Under international law, extradition presupposes the consent of the `host' government's judicial institutions.
The only exceptions in recent years have involved the US demand that Libya hand over two men wanted for the Lockerbie disaster and Afghanistan deliver Osama. The US was able to get the UN to impose sanctions on both countries. Though Libya was eventually compelled to extradite the men, the US had to compromise by agreeing to have them tried in the Netherlands under Scottish rather than US law.
India could also approach the Security Council but the outcome is uncertain, say lawyers.
The Times of India
Legal processes in way of getting ‘wanted’ from Pak
BY SIDDHARTH VARADARAJAN
TIMES NEWS NETWORK
New Delhi: By formally asking Pakistan to hand over 20 terrorist suspects, the Indian government has chosen to go beyond the four demands conveyed to Islamabad on December 14.
In its demarche, India had asked for the arrest of terrorist leaders, a ban on their finances and activities, and the closure of their offices. Now that Pakistan, after some initial hesitation, says it has acted, the extradition demand is a logical next step, say Indian officials. However, unlike the earlier demands which MEA officials had said were ``consistent with Pakistan's obligations under international law'' and also with UN Security Council resolution 1373, the extradition request takes india into uncharted legal territory.
Moreover, say international law experts, the world may be more tolerant of Islamabad's attempt to parry India's latest move since the extradition demand, in some cases, seems to be ``a political rather than a judicial initiative''.
In the past, Pakistan has waived normal extradition procedures to deliver two men, Ramzi Yousef and Mir Amal Kansi wanted by the US for terrorist crimes. But on tuesday, Pakistani foreign minister Abdus Sattar said the 20 suspects would be handed over under the SAARC regional convention on suppression of terrorism only if India meets the necessary ``legal obligations''.
India should initiate a case against each person in its own courts, indict them and then ask for their extradition. At that point, said Sattar, ``Pakistan will consider the request and if the person is genuinely required for the prosecution, (he) will be handed over''.
An international law expert here told The Times of India that Sattar's statements are ``procedurally correct'' and that it was not ``politically feasible'' for the Indian government to do to Pakistan what the US did to the Taliban in regard to the case against bin Laden.
Article VIIIi of the Saarc convention obliges countries to provide ``all evidence at their disposal necessary for the (legal) proceedings'' and though the evidentiary standard need not be high, ``extradition requests have to be accompanied by specific judicial documents'', the expert noted.
As for Jaish chief Masood Azhar, who was freed by the Kandahar hijacking, ``we have not helped our case by failing to prosecute him during the five years he was held under TADA'', the expert said.
Though New Delhi has never formally invoked 1373, the UN resolution asks states to act against terrorists but does not oblige them to hand over suspects to other countries.
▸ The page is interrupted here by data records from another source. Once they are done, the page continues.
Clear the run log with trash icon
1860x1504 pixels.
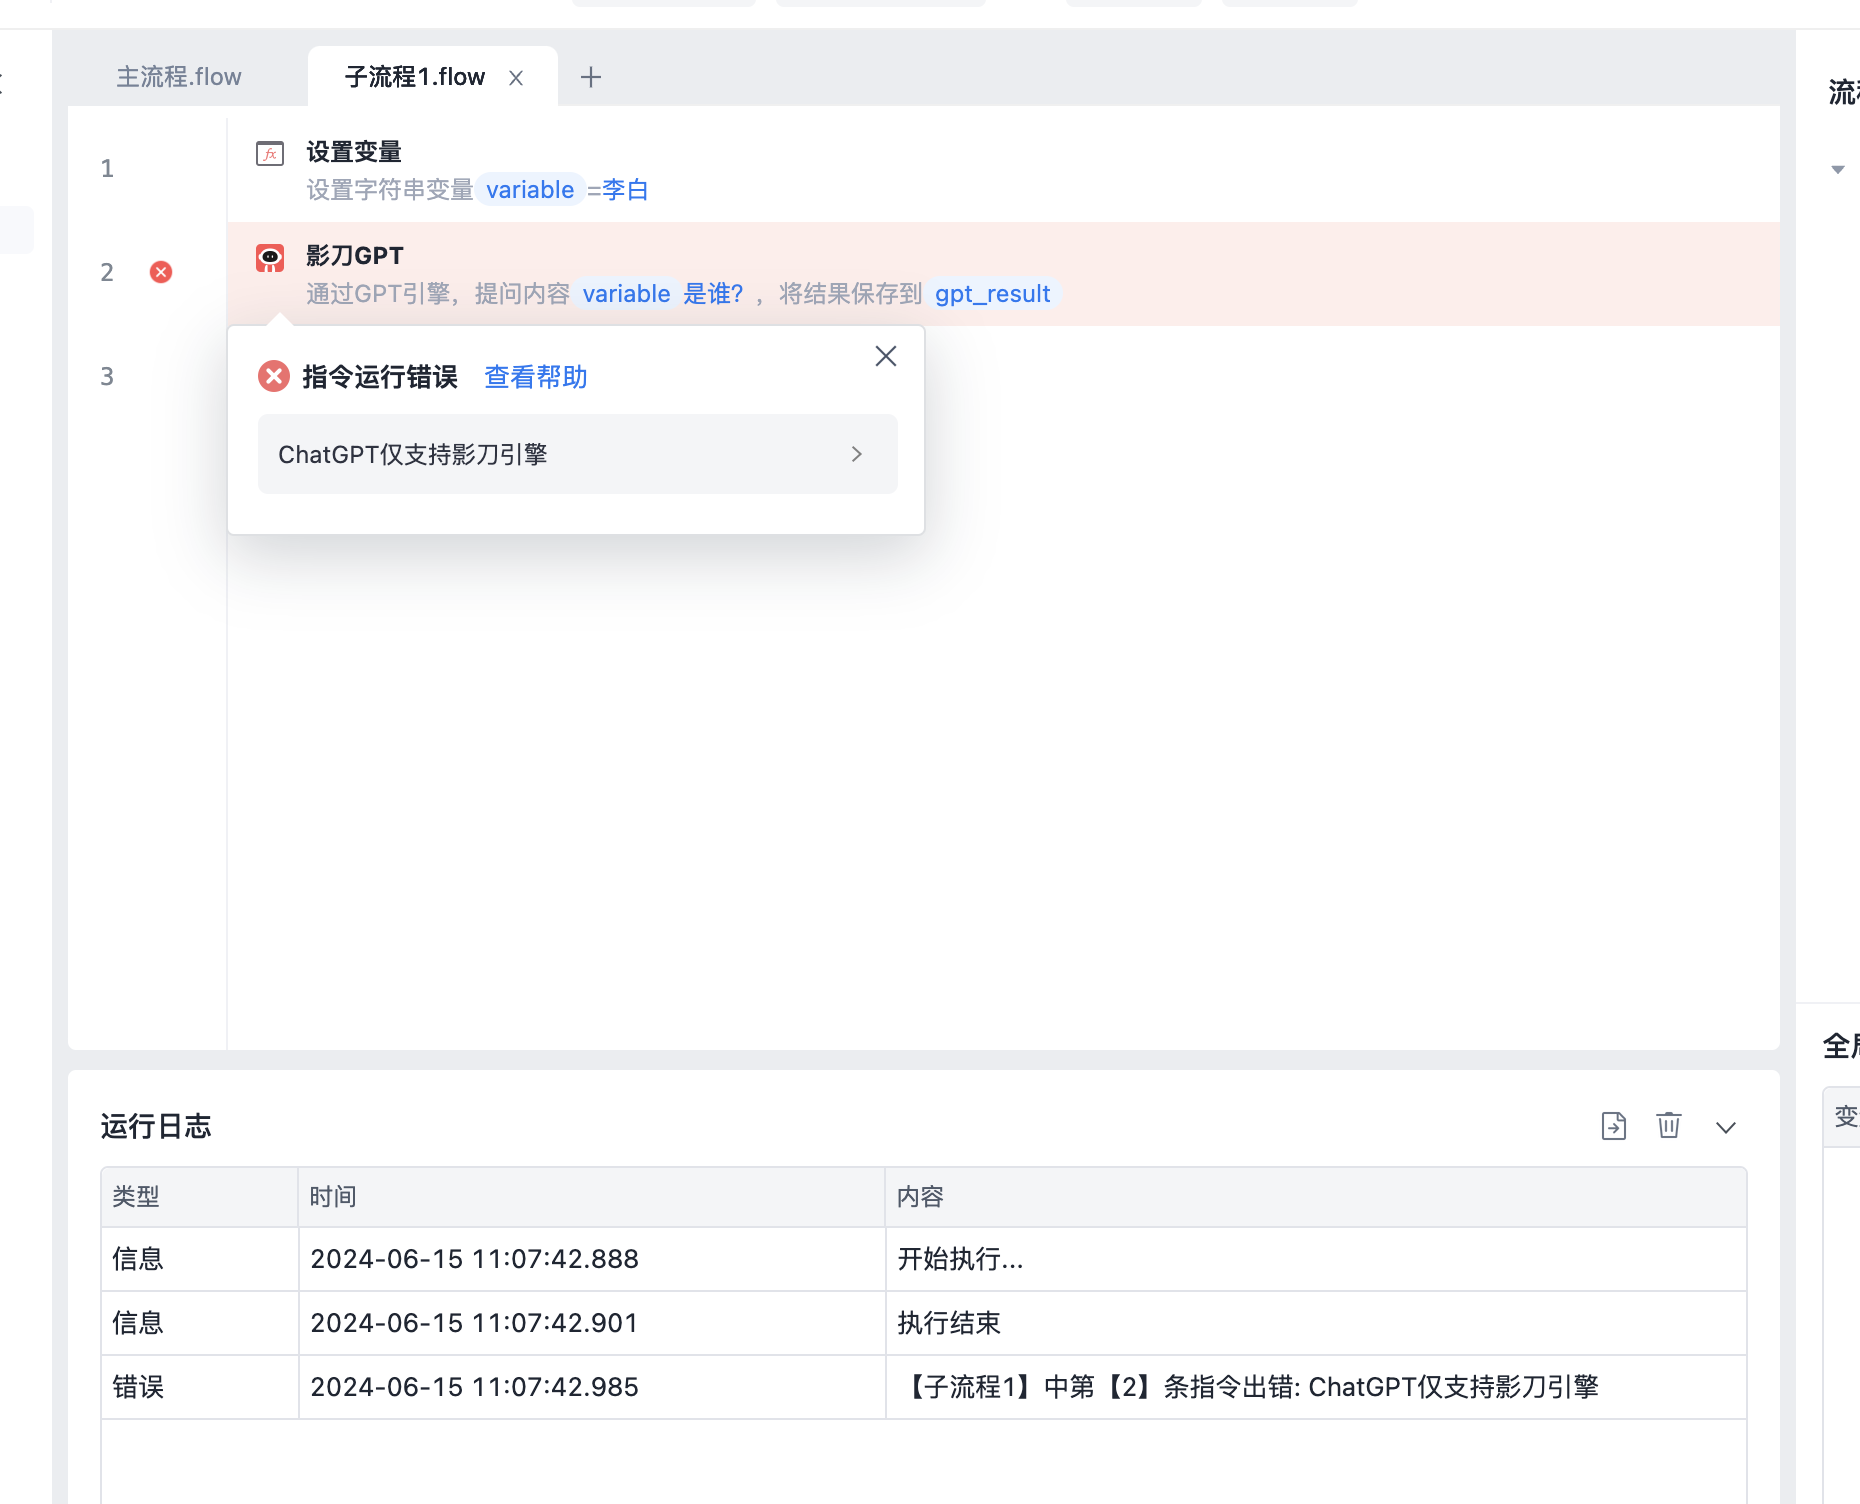[1668, 1126]
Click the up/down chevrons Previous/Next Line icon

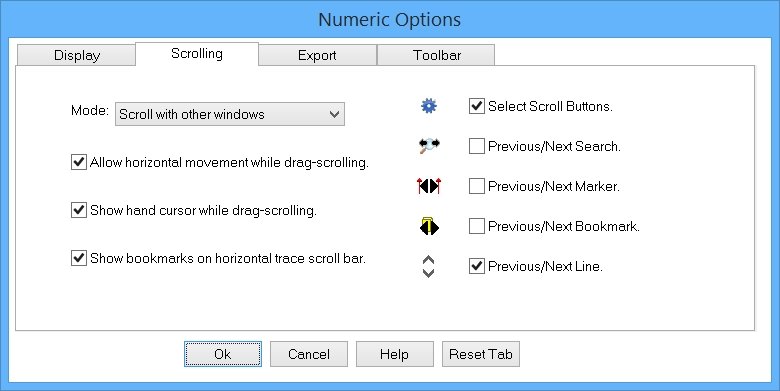coord(428,267)
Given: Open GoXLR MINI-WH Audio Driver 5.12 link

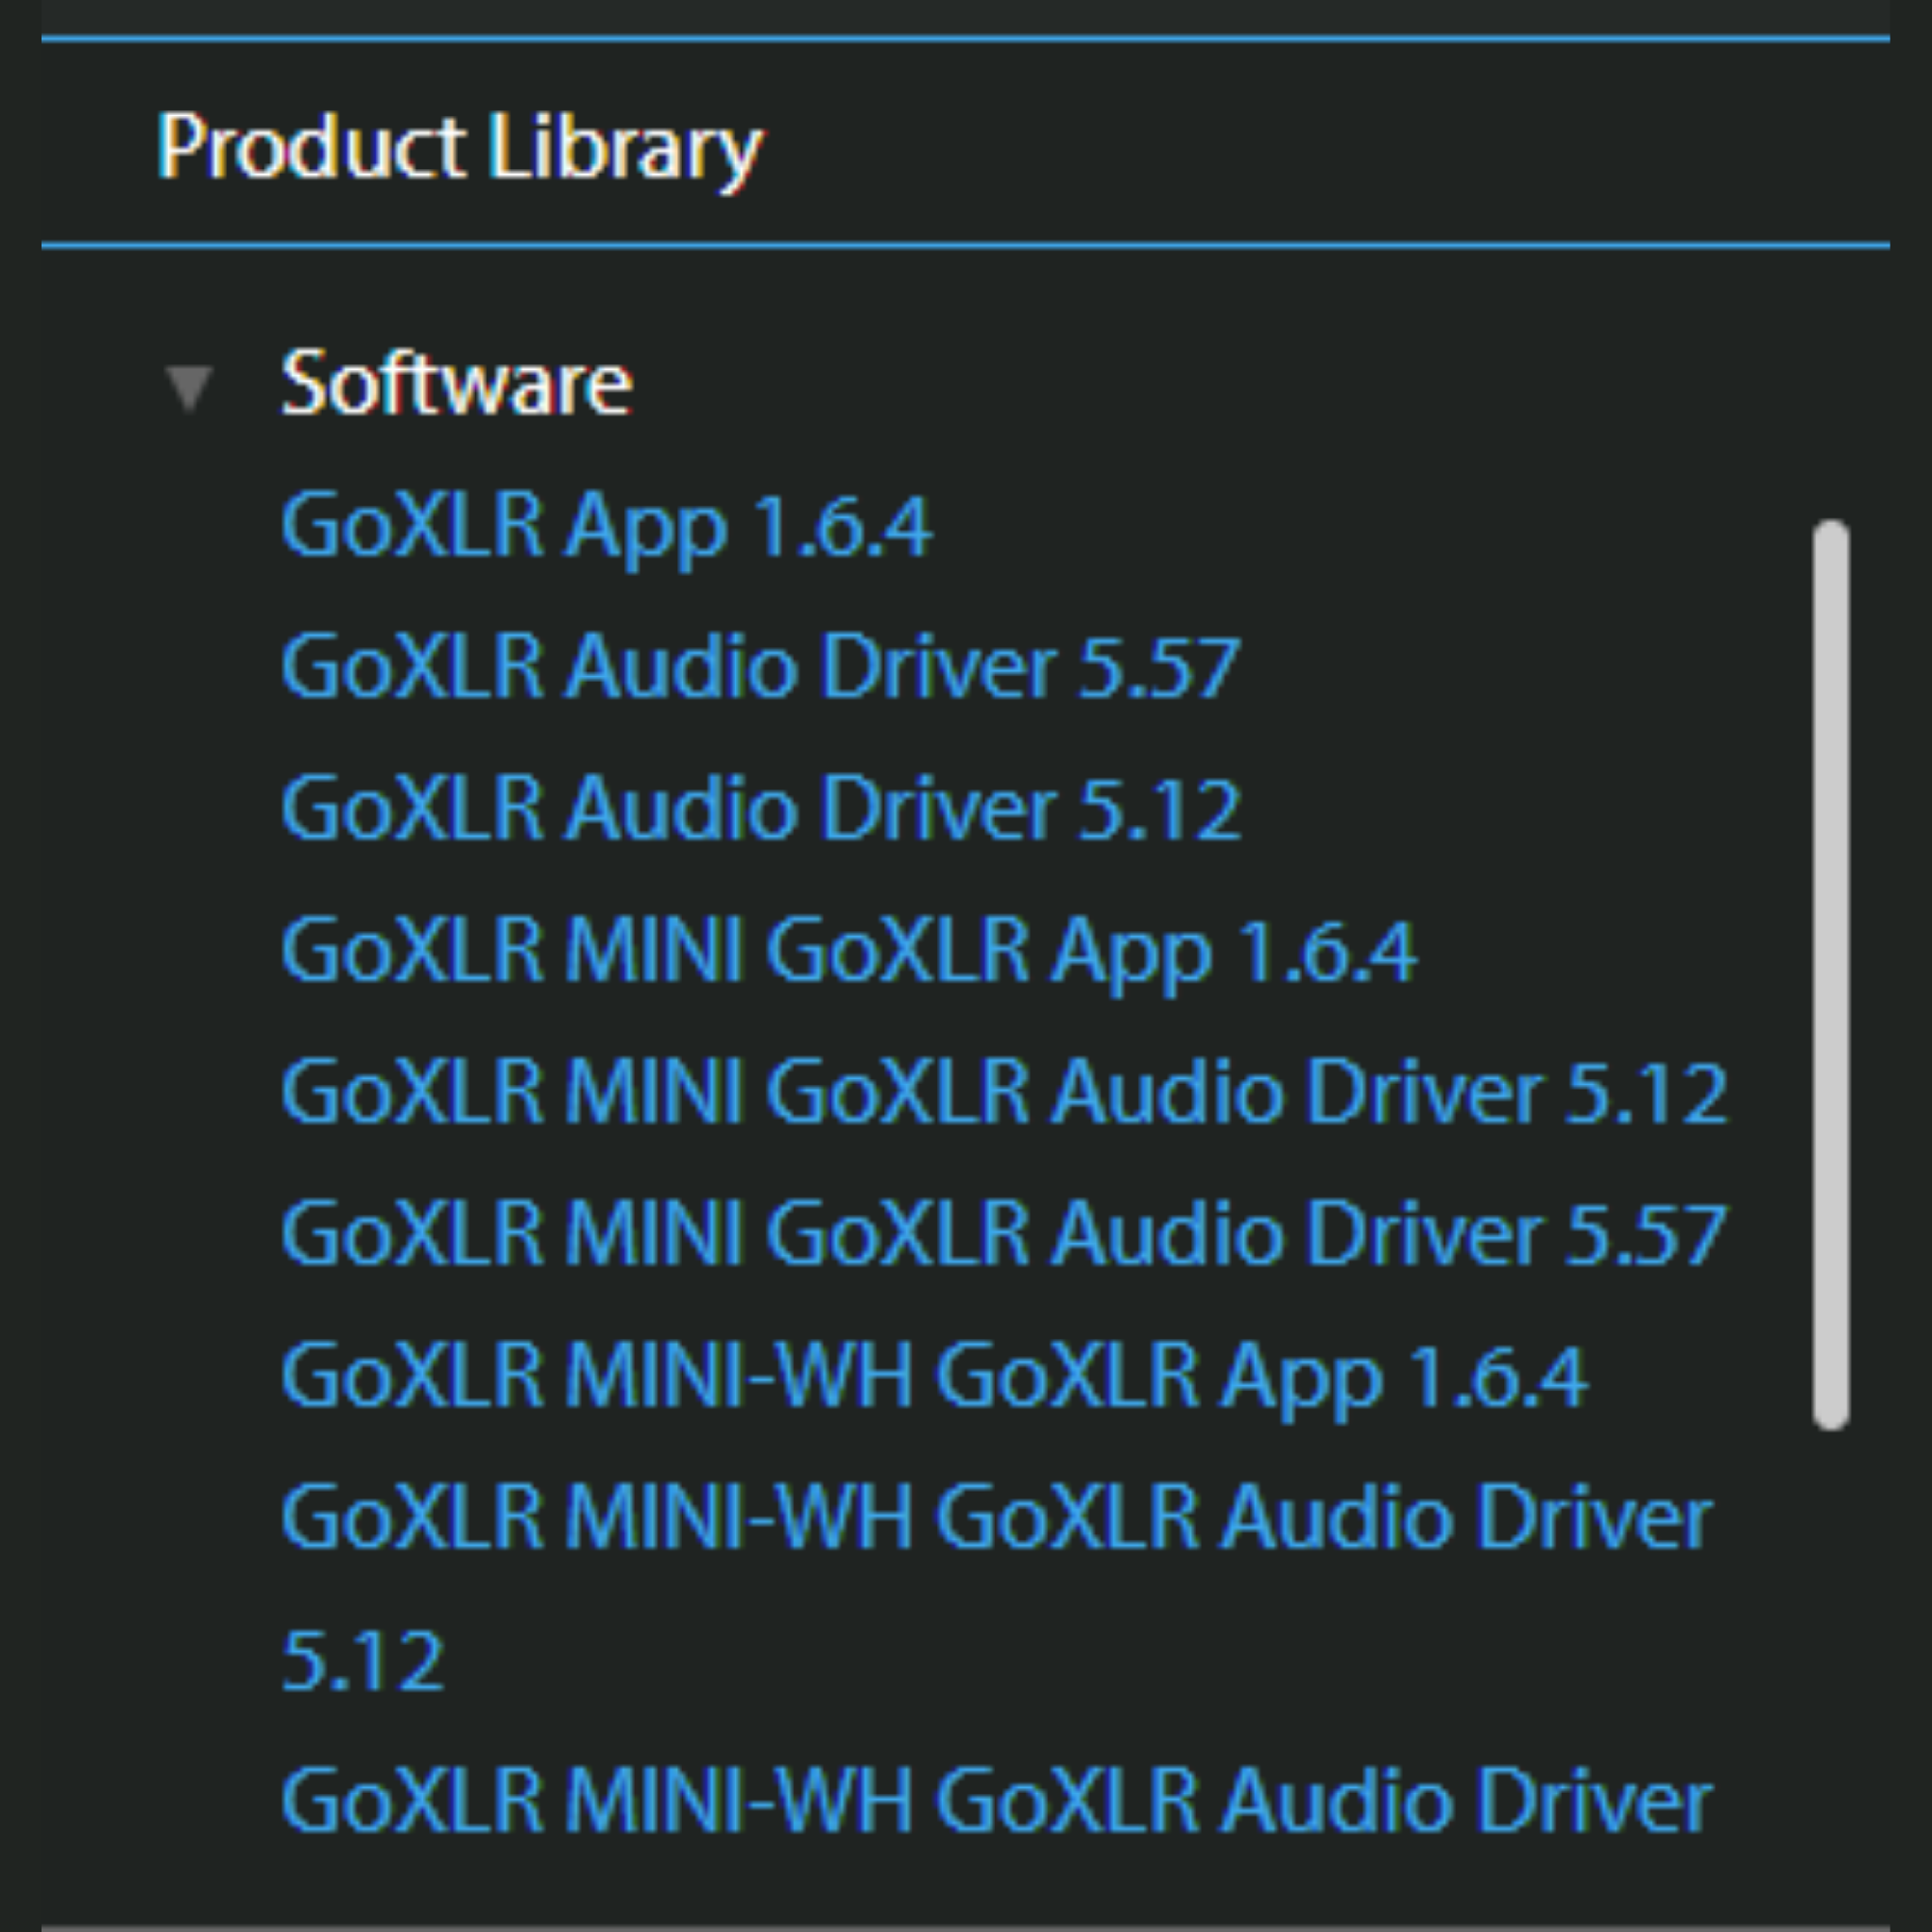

In an interview with CNN, in fact, Sattar said Azhar had been arrested pursuant to UN resolutions and that prosecutions for terrorism would be initiated only after India provided evidence.
Under international law, extradition presupposes the consent of the `host' government's judicial institutions.
The only exceptions in recent years have involved the US demand that Libya hand over two men wanted for the Lockerbie disaster and Afghanistan deliver Osama. The US was able to get the UN to impose sanctions on both countries. Though Libya was eventually compelled to extradite the men, the US had to compromise by agreeing to have them tried in the Netherlands under Scottish rather than US law.
India could also approach the Security Council but the outcome is uncertain, say lawyers.